• **Work task**
Keep every word the same. Repeat the records without their images.

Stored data
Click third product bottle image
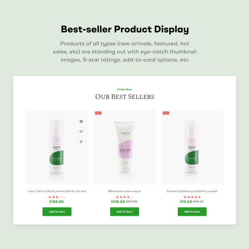tap(192, 147)
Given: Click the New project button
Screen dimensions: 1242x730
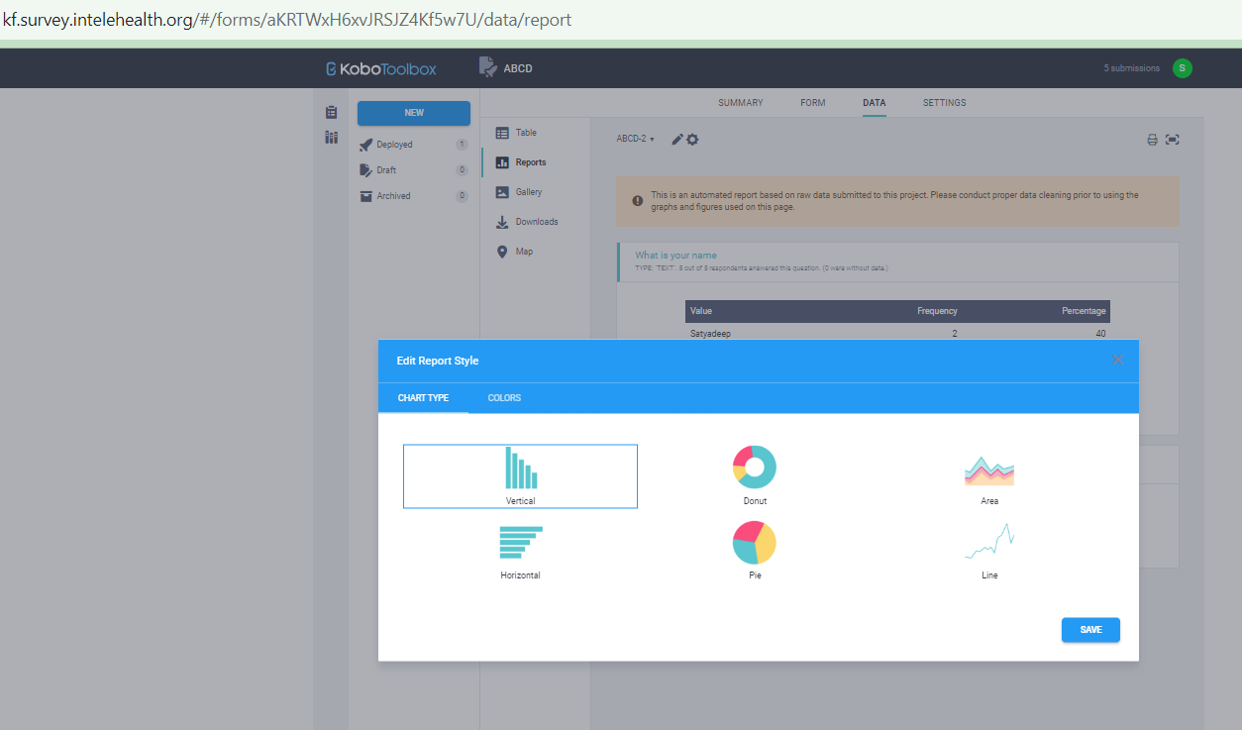Looking at the screenshot, I should click(x=414, y=113).
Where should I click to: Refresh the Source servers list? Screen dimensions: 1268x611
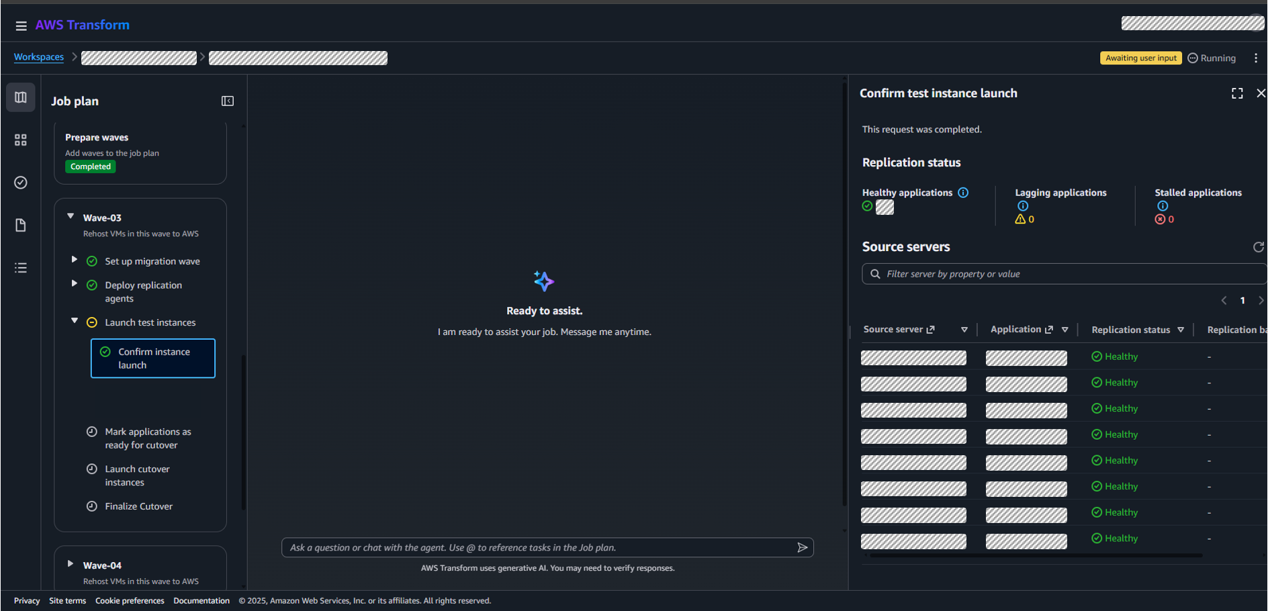[x=1258, y=247]
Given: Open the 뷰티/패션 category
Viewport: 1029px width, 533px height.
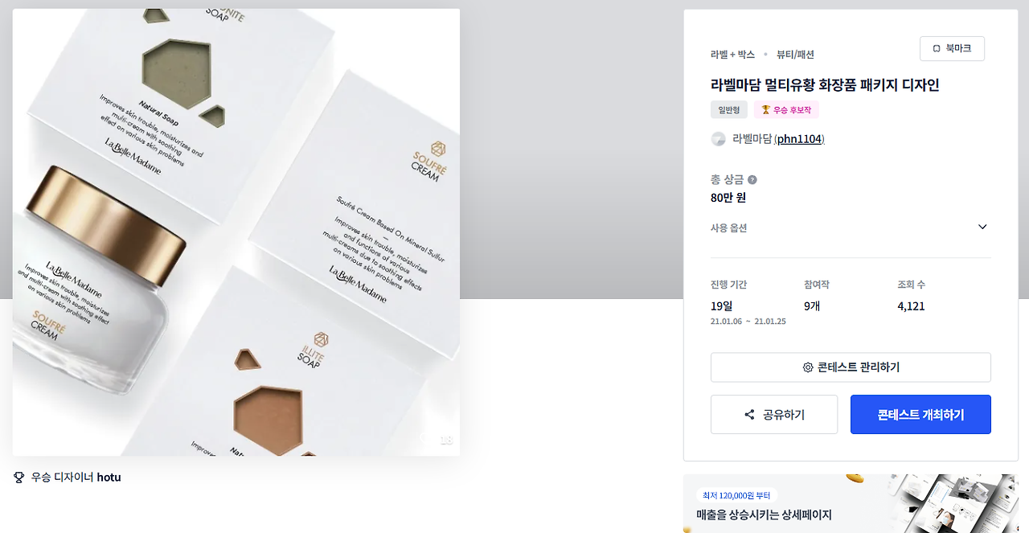Looking at the screenshot, I should (795, 55).
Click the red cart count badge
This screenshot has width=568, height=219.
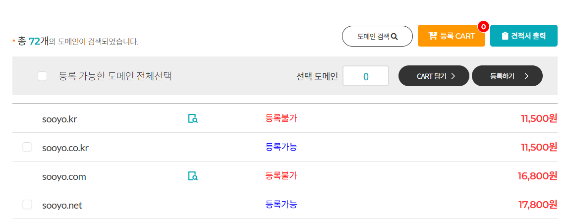pyautogui.click(x=483, y=26)
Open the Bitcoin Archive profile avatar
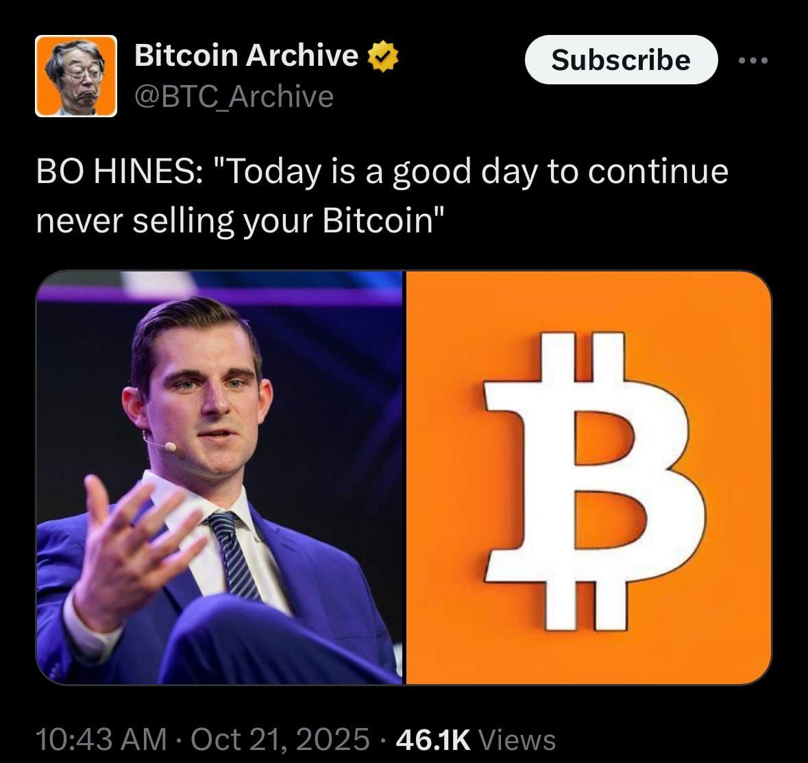808x763 pixels. [76, 76]
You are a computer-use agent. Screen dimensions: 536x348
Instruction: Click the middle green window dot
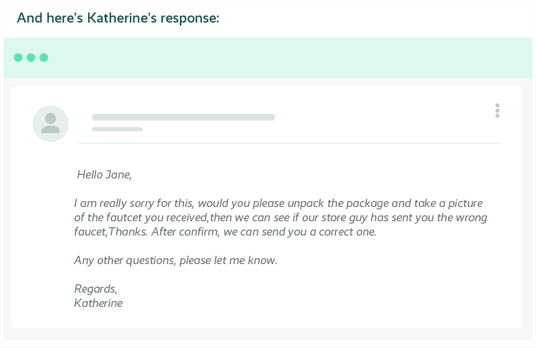point(31,57)
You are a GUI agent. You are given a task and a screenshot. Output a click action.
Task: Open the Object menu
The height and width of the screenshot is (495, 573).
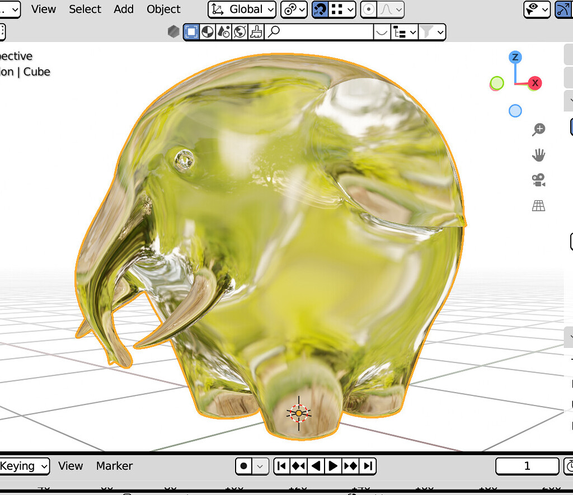[x=163, y=10]
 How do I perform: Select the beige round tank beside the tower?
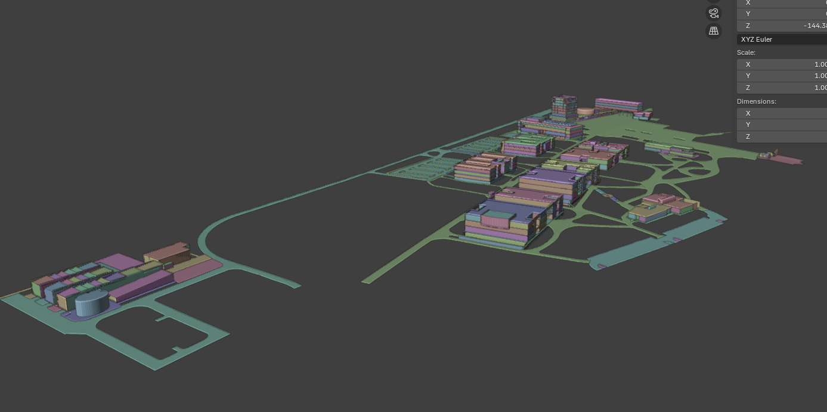tap(586, 111)
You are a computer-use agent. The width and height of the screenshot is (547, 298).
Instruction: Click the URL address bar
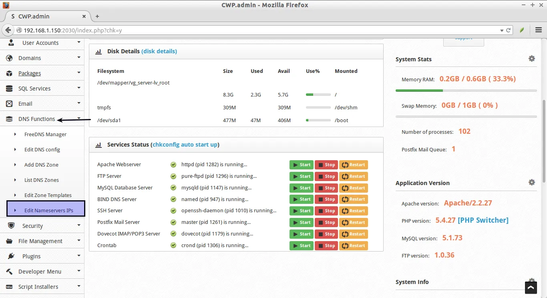click(x=256, y=30)
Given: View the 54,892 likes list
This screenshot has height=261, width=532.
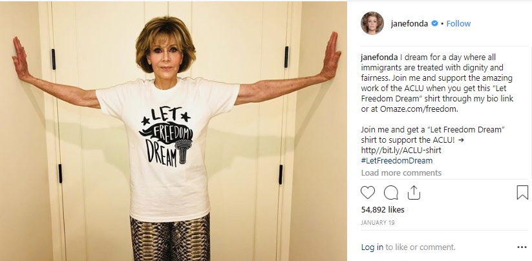Looking at the screenshot, I should [x=383, y=209].
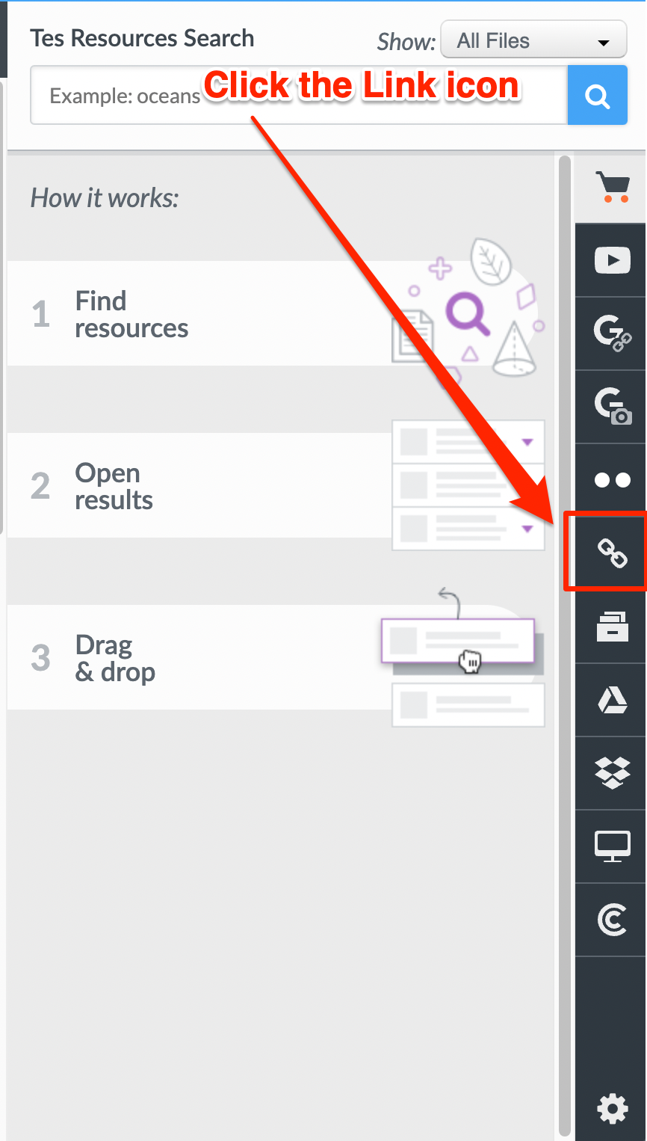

• **The answer**
Click third product bottle image
tap(192, 147)
Given: Click the New project button
Screen dimensions: 1242x730
Looking at the screenshot, I should click(x=414, y=113).
Where should I click to: Refresh the Source servers list? Screen dimensions: 1268x611
[x=1258, y=247]
Given: Open the 뷰티/패션 category
Viewport: 1029px width, 533px height.
Looking at the screenshot, I should (795, 55).
Click the red cart count badge
This screenshot has width=568, height=219.
pyautogui.click(x=483, y=26)
Open the Bitcoin Archive profile avatar
808x763 pixels. [76, 76]
You are a computer-use agent. Screen dimensions: 536x348
Instruction: Click the middle green window dot
point(31,57)
You are a GUI agent. You are given a task and a screenshot. Output a click action.
Task: Open the Object menu
The height and width of the screenshot is (495, 573).
[x=163, y=10]
 How do I perform: Select the beige round tank beside the tower?
tap(586, 111)
You are a computer-use agent. The width and height of the screenshot is (547, 298).
Instruction: Click the URL address bar
click(x=256, y=30)
Given: View the 54,892 likes list
This screenshot has height=261, width=532.
Looking at the screenshot, I should [x=383, y=209].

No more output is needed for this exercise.